(Records supplied begins)

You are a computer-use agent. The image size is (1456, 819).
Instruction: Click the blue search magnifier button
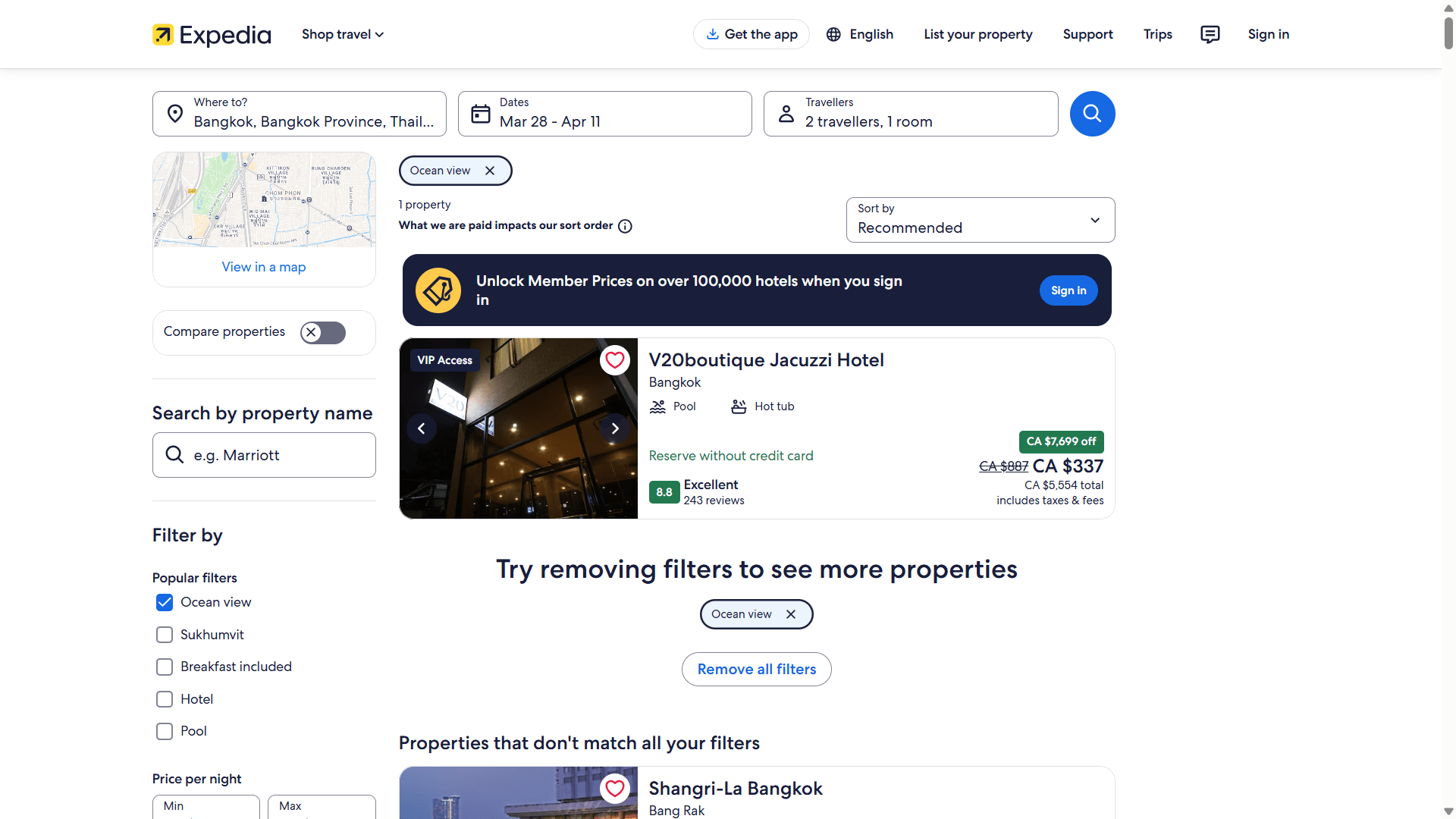tap(1092, 114)
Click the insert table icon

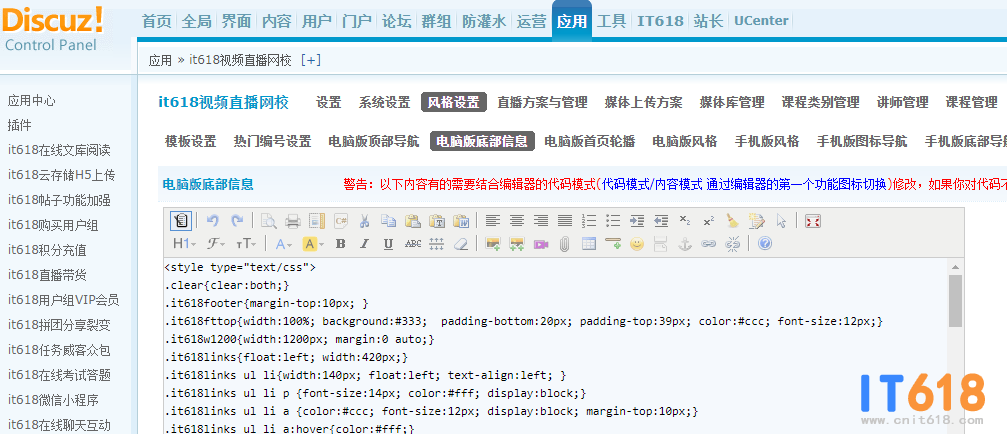click(589, 244)

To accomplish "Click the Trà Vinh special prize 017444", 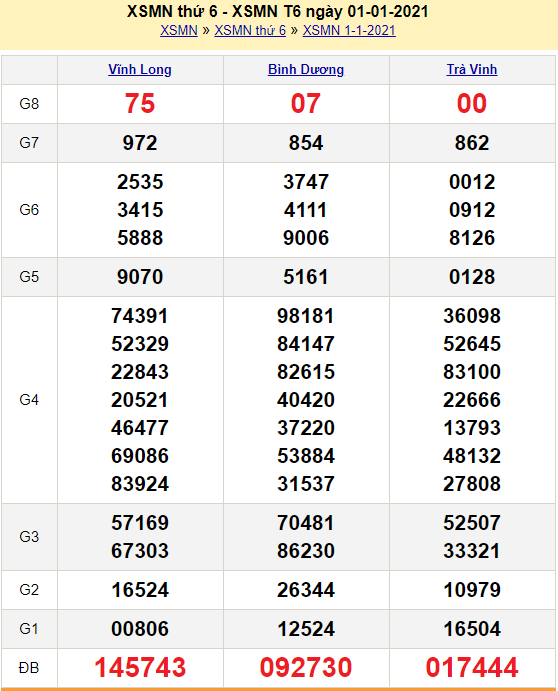I will tap(472, 667).
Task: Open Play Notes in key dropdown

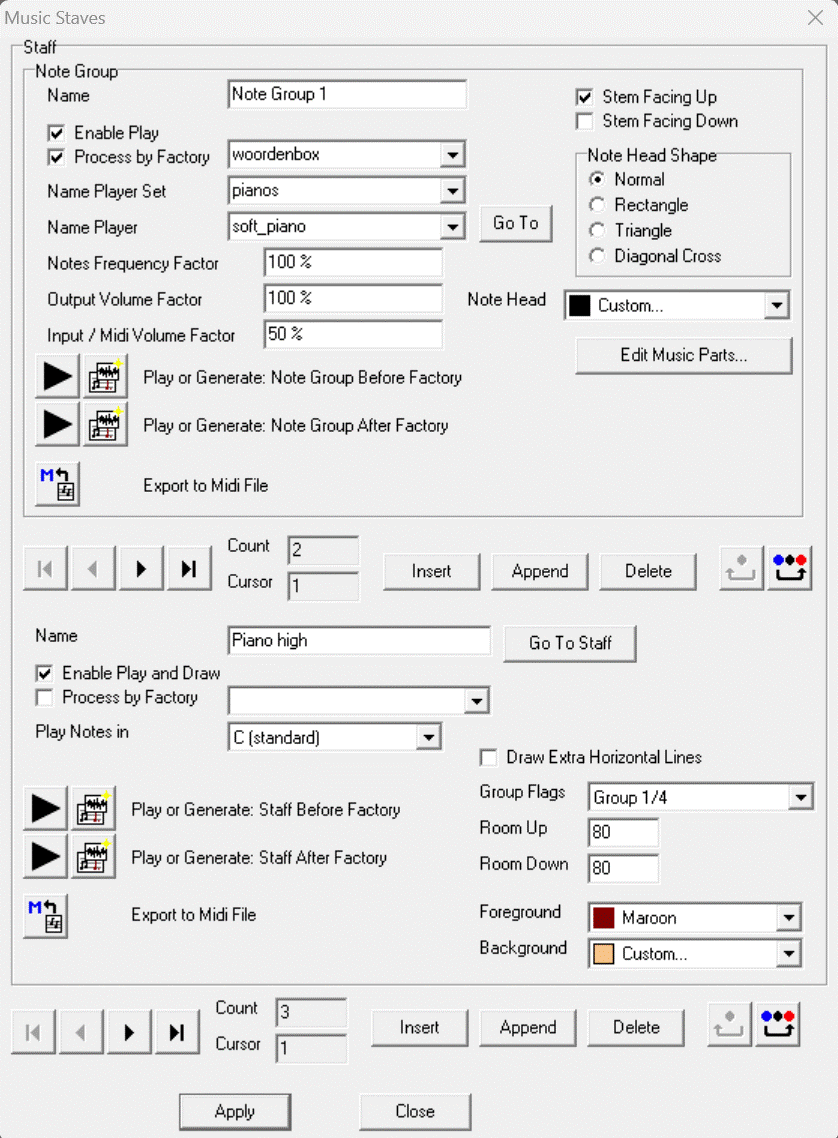Action: [x=429, y=738]
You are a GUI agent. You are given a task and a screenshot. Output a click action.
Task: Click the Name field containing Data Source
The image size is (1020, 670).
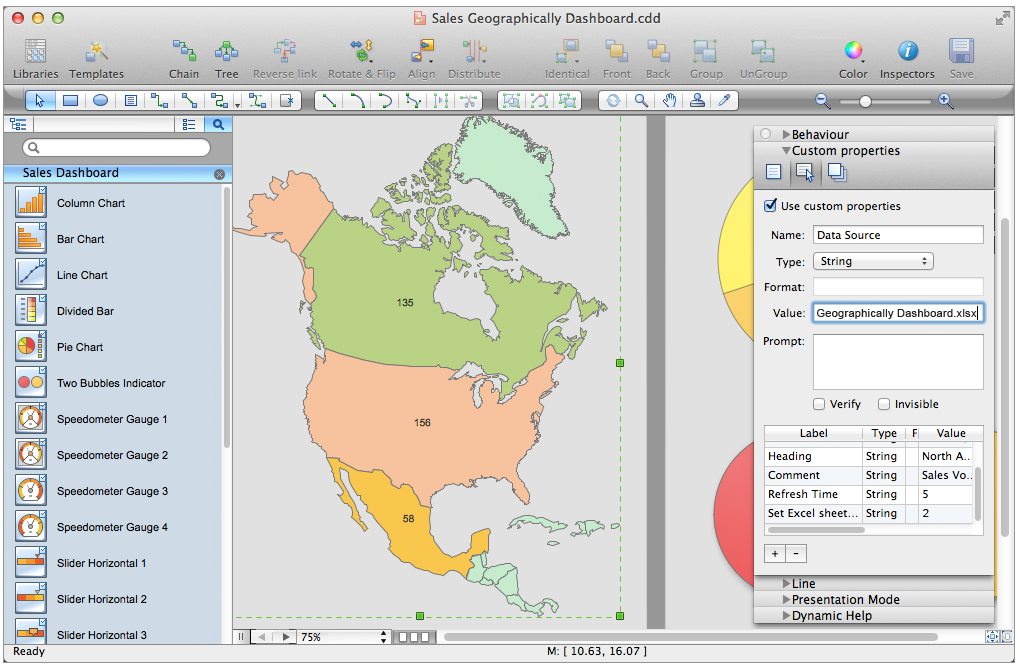tap(897, 235)
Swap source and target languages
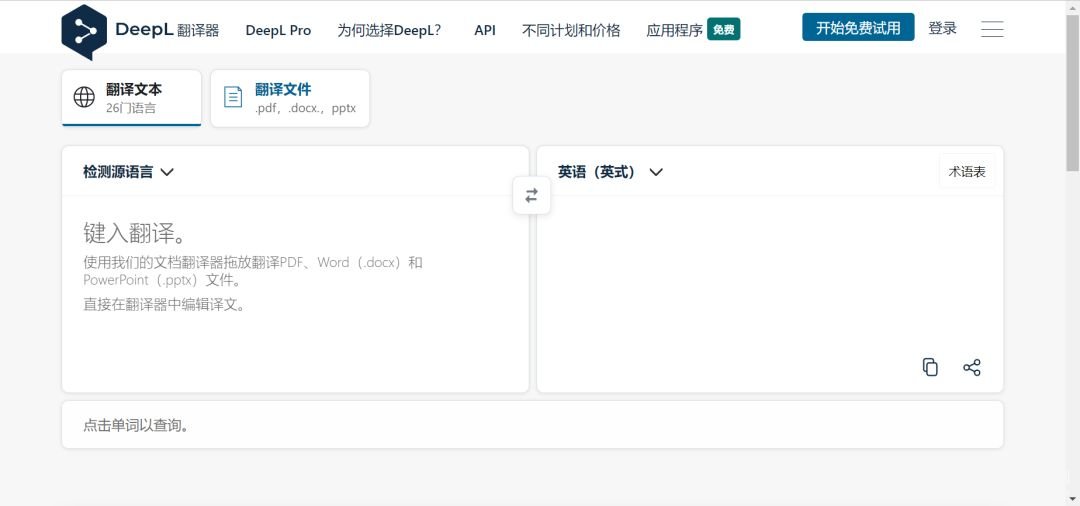 tap(531, 196)
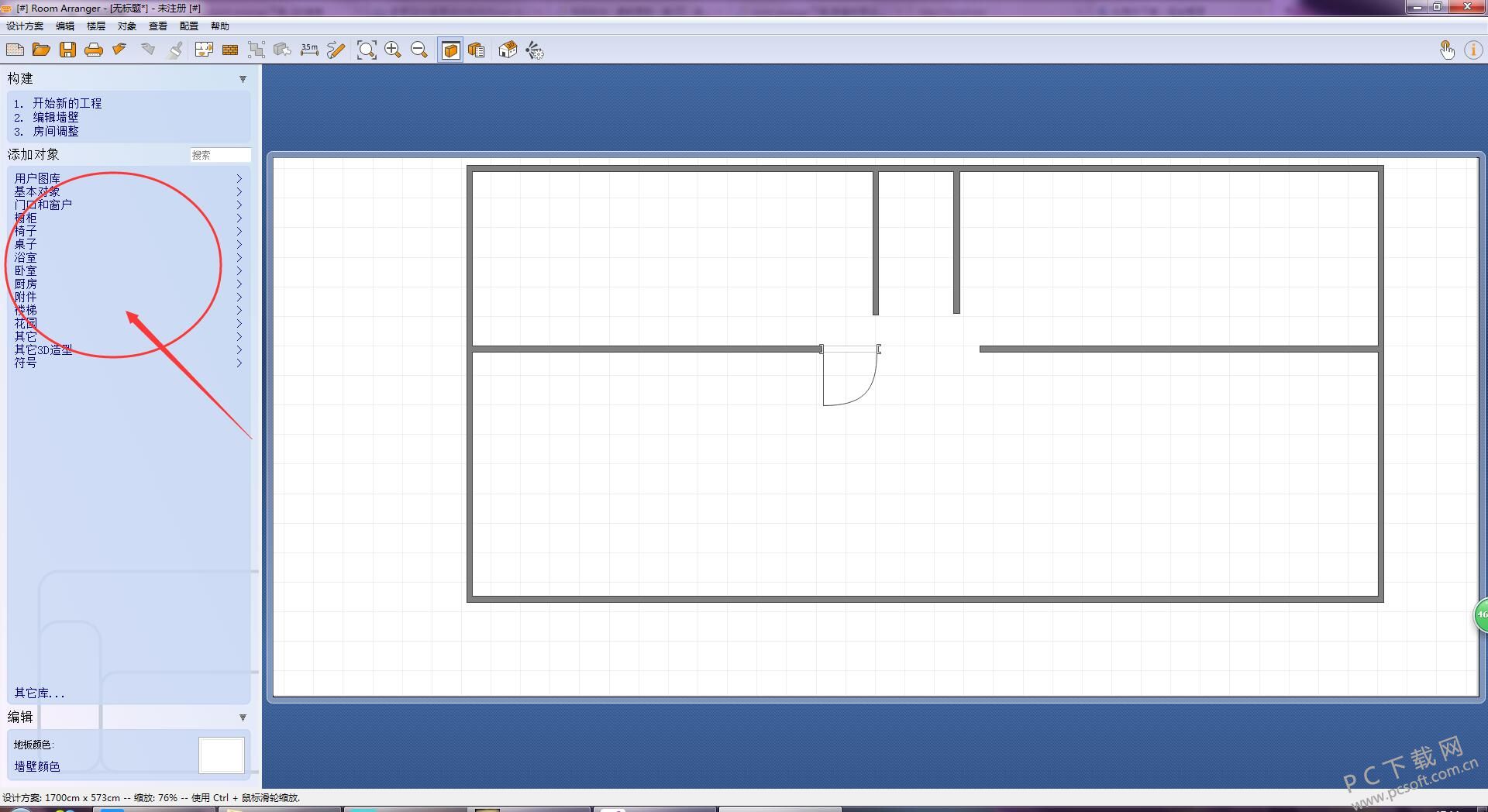Click the 搜索 search field
Image resolution: width=1488 pixels, height=812 pixels.
pos(220,155)
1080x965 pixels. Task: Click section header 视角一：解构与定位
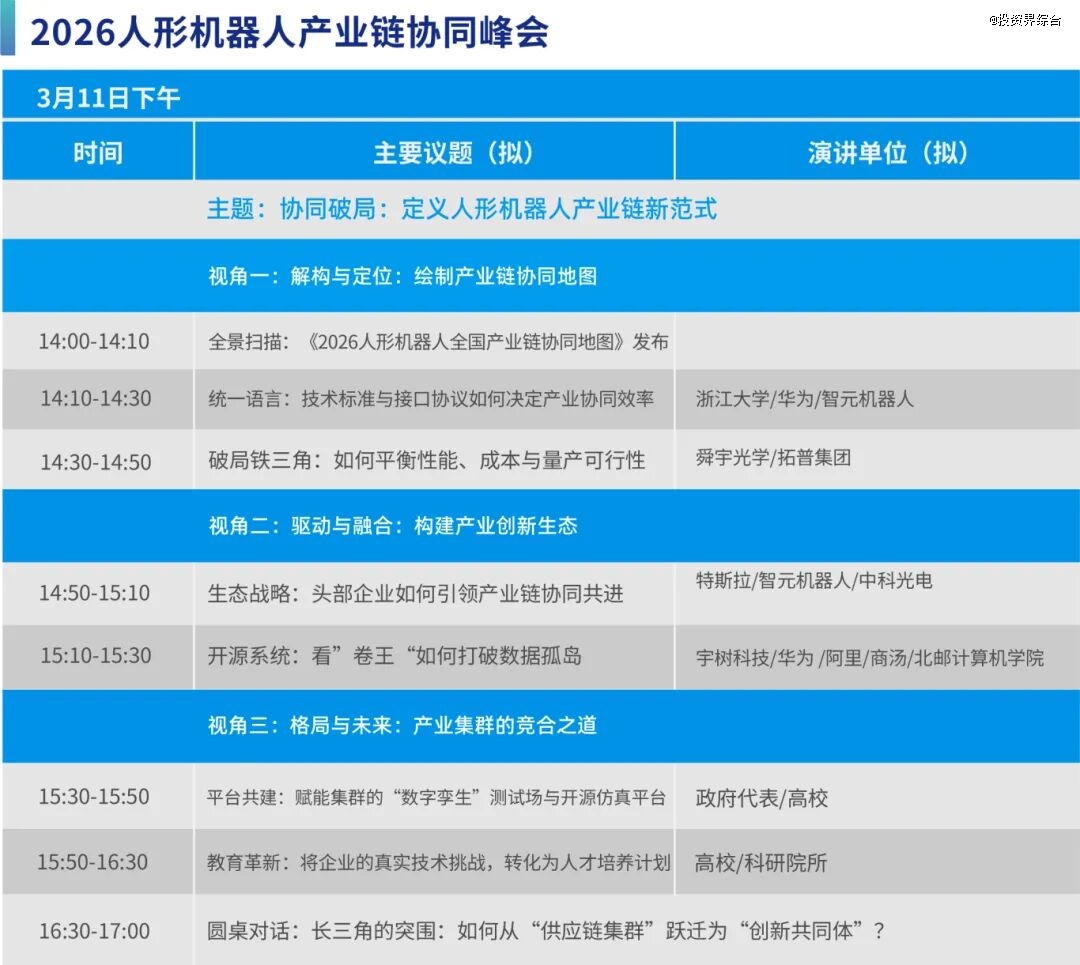click(x=402, y=276)
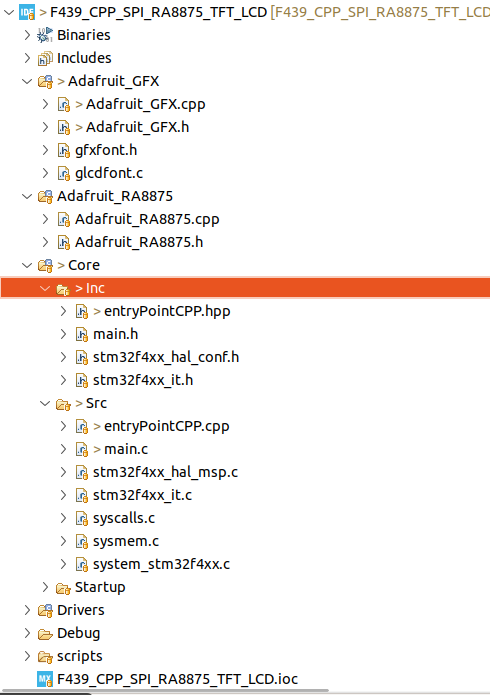
Task: Click the gfxfont.h header file icon
Action: coord(64,150)
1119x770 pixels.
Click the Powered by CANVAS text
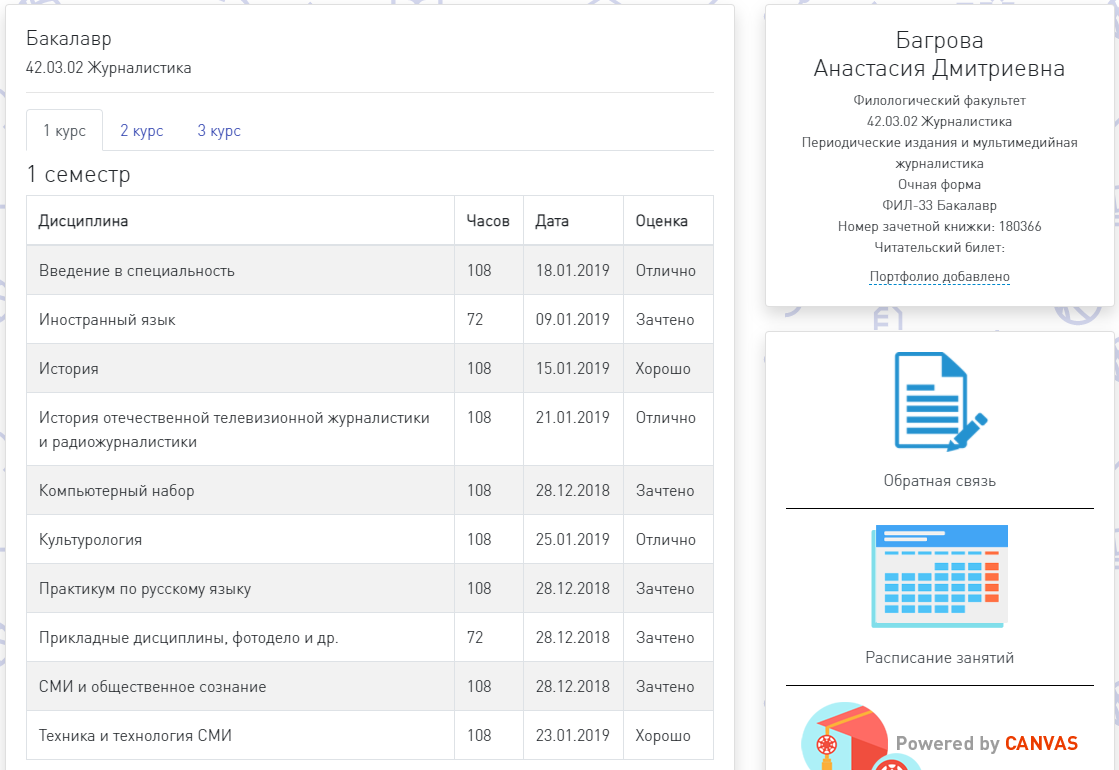point(986,743)
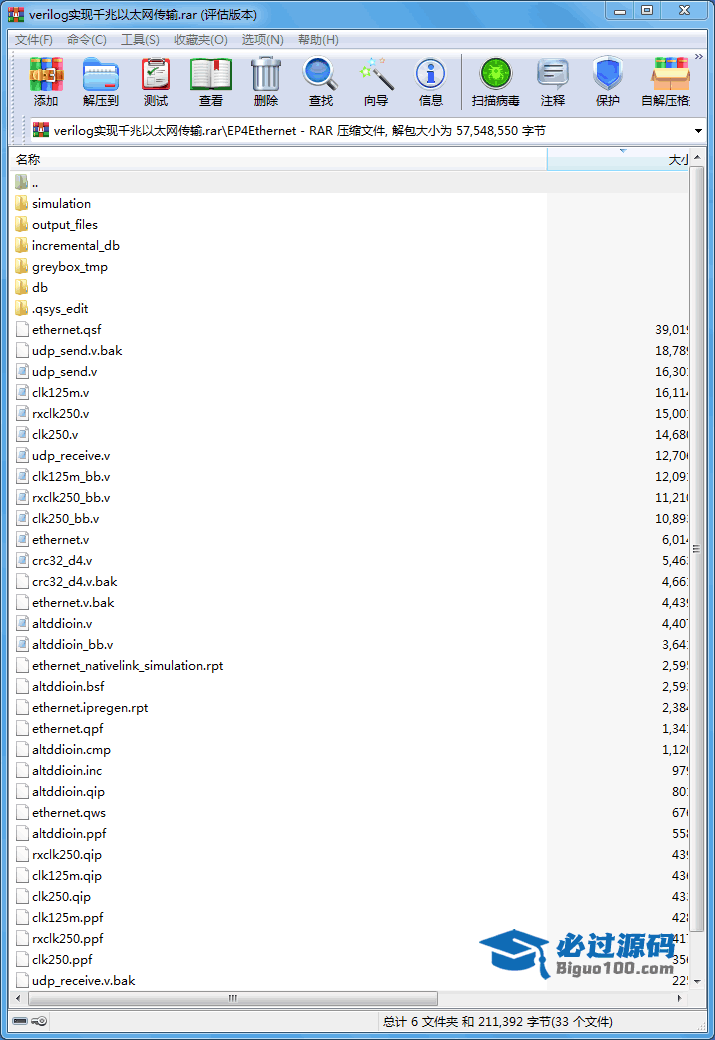This screenshot has height=1040, width=715.
Task: Click the Delete (删除) trash icon
Action: tap(266, 81)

(Records supplied ends)

Work to be completed:
Produce an exact copy of only those lines that run from the line with "Swap source and target languages" to the final line of the records, including both; exclude images.

Task response:
Swap source and target languages
 tap(531, 196)
Click the 搜索 search field
Image resolution: width=1488 pixels, height=812 pixels.
pos(220,155)
1080x965 pixels. Task: Click section header 视角一：解构与定位
click(x=402, y=276)
Task: Click the gfxfont.h header file icon
Action: coord(64,150)
1119x770 pixels.
Click the Powered by CANVAS text
point(986,743)
This screenshot has height=1040, width=715.
Task: Click the Delete (删除) trash icon
Action: tap(266, 81)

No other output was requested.